[Pixel coordinate grounding data]
- Opening Delimiter -
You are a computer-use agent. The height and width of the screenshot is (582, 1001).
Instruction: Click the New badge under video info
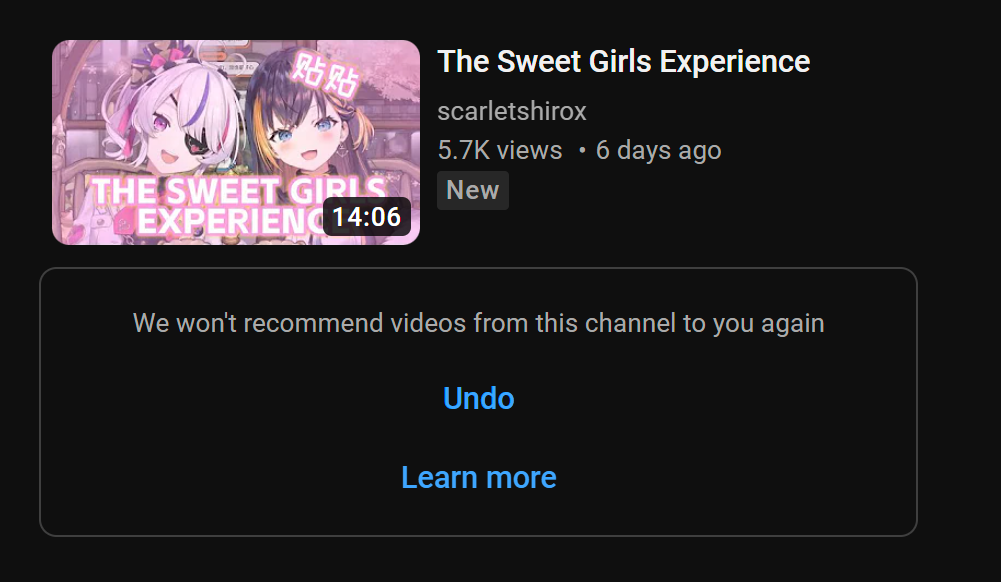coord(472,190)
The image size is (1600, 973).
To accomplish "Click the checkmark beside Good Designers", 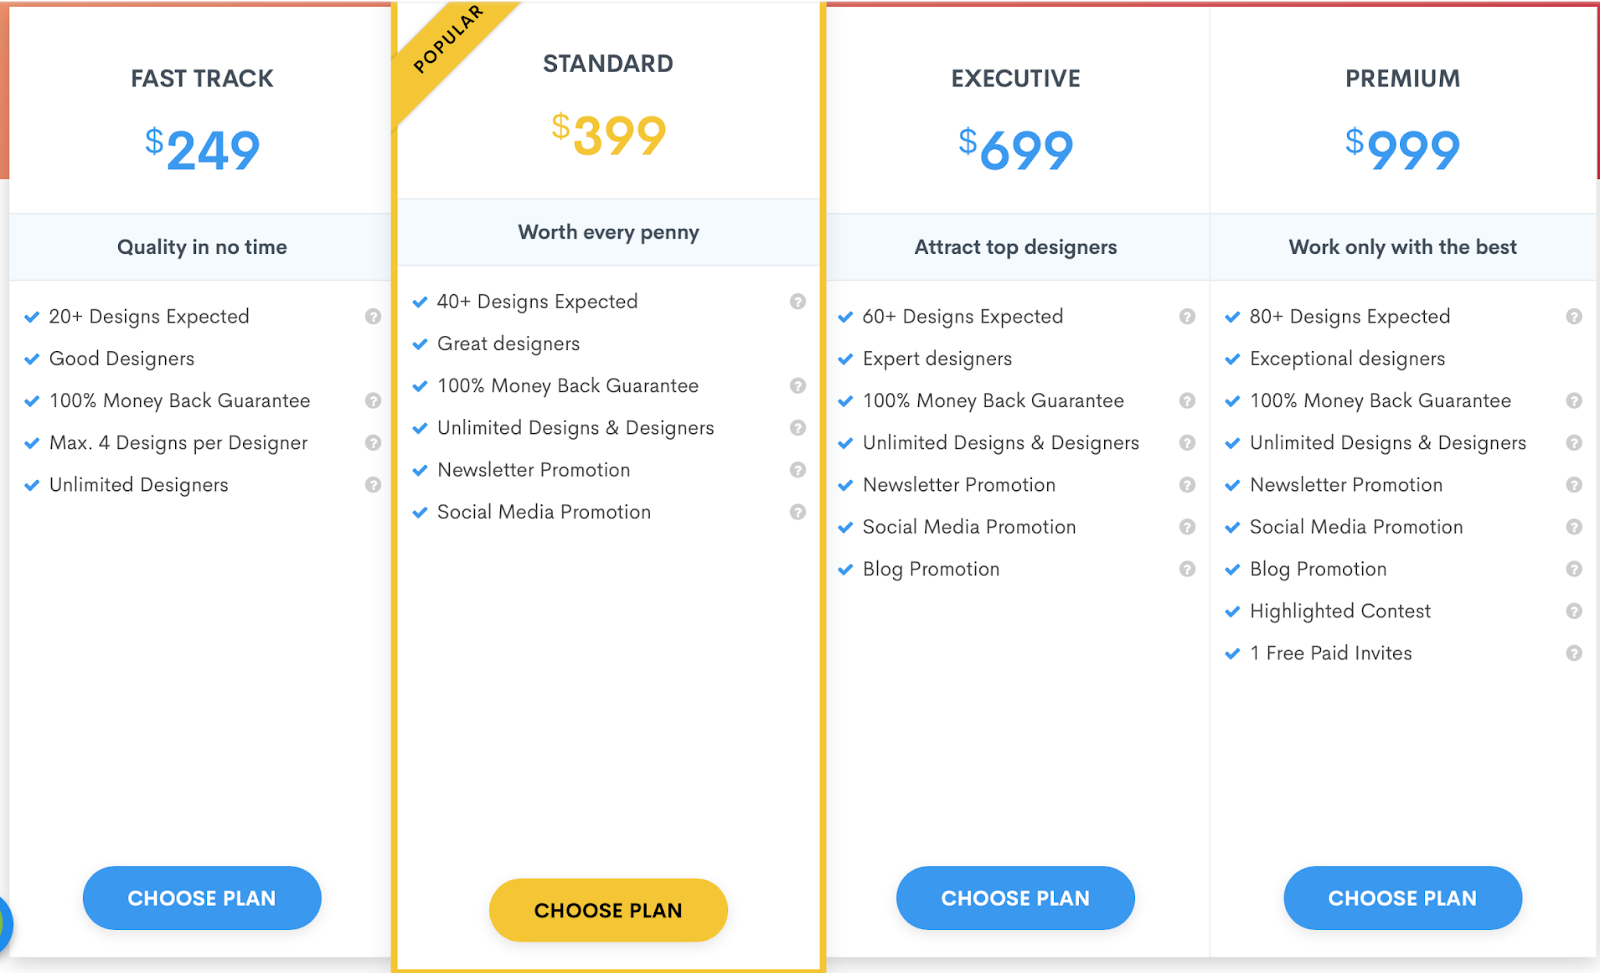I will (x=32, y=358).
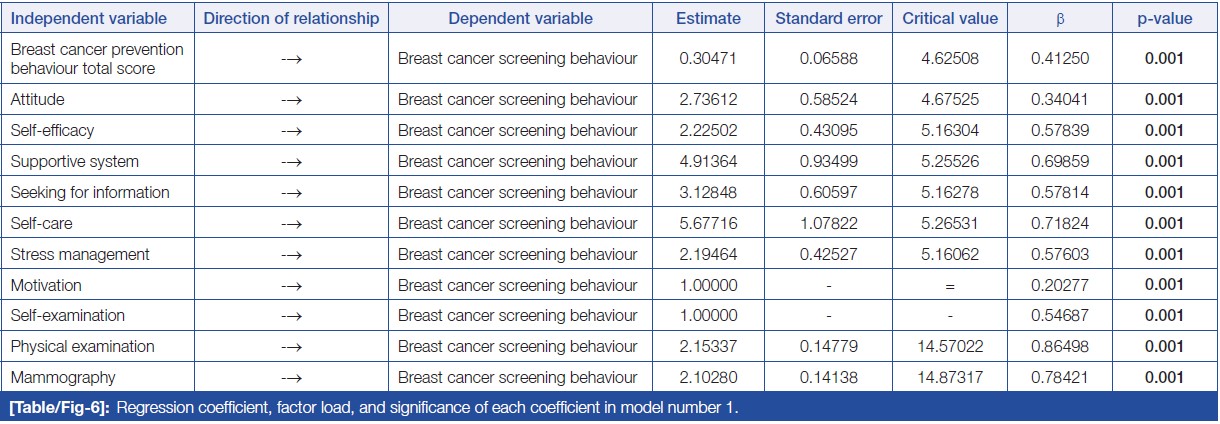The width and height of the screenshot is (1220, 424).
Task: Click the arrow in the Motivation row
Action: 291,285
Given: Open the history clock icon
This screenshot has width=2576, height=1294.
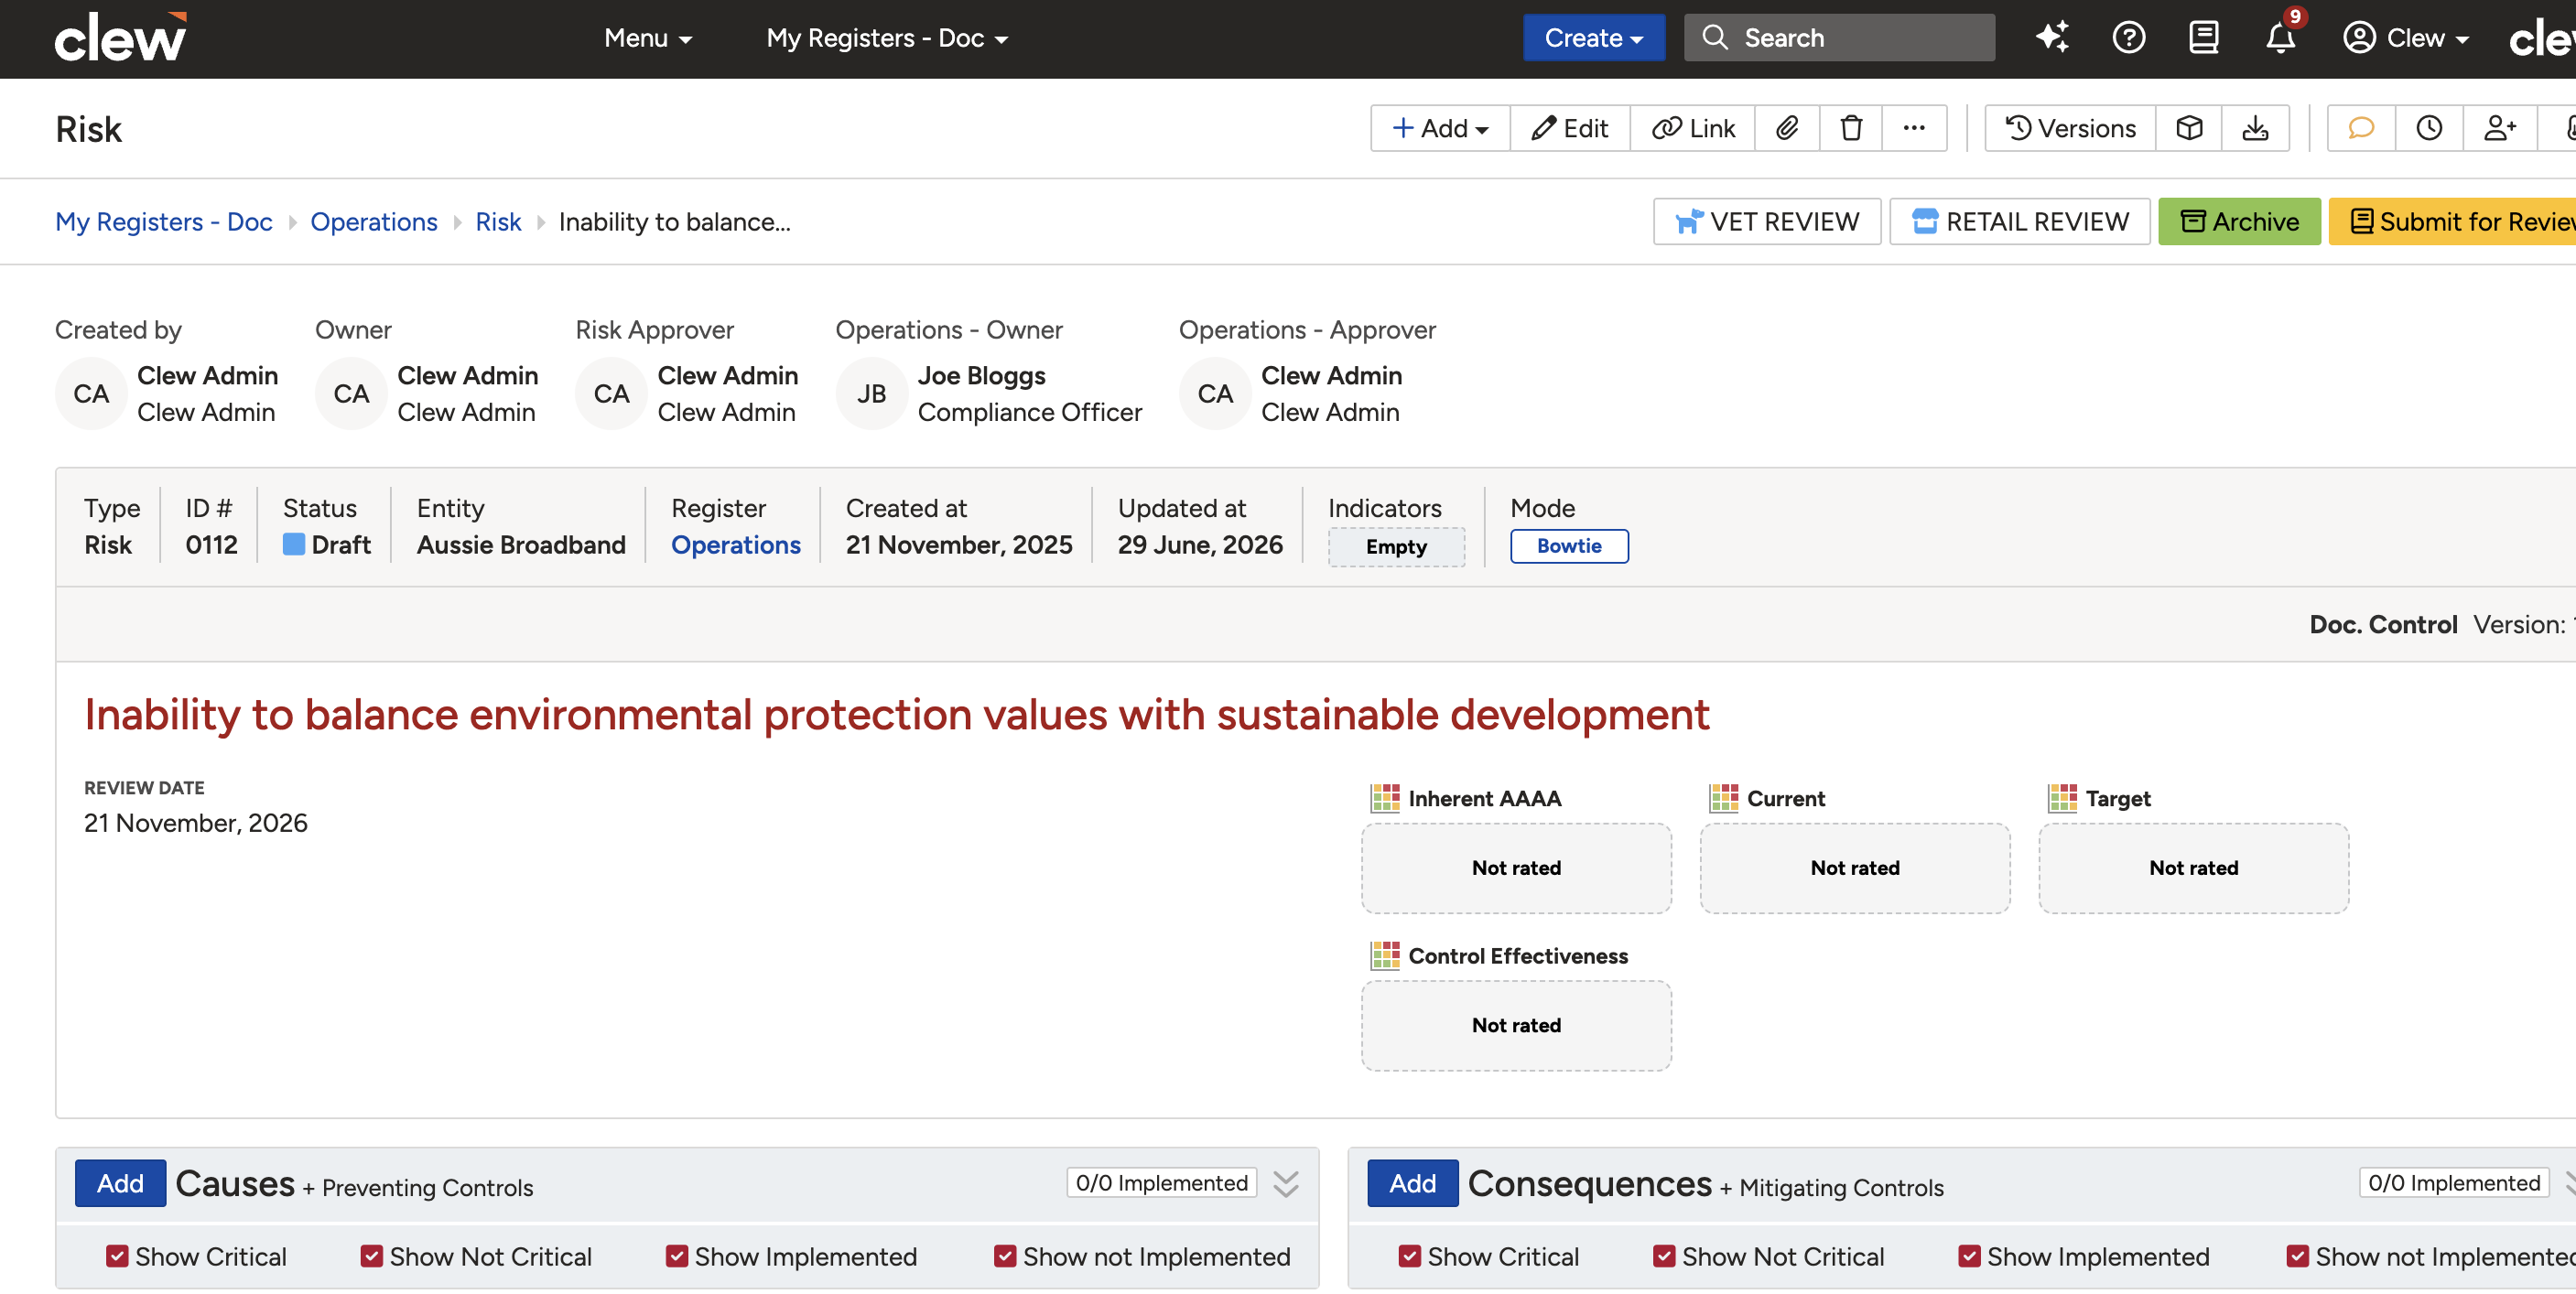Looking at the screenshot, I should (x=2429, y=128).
- Closing Delimiter -
Repeat the data verbatim through the "The image size is (1600, 973)." line, no pictures.

You are a computer-use agent. The height and width of the screenshot is (582, 1001).
Instruction: Click the New badge under video info
coord(472,190)
The image size is (1600, 973).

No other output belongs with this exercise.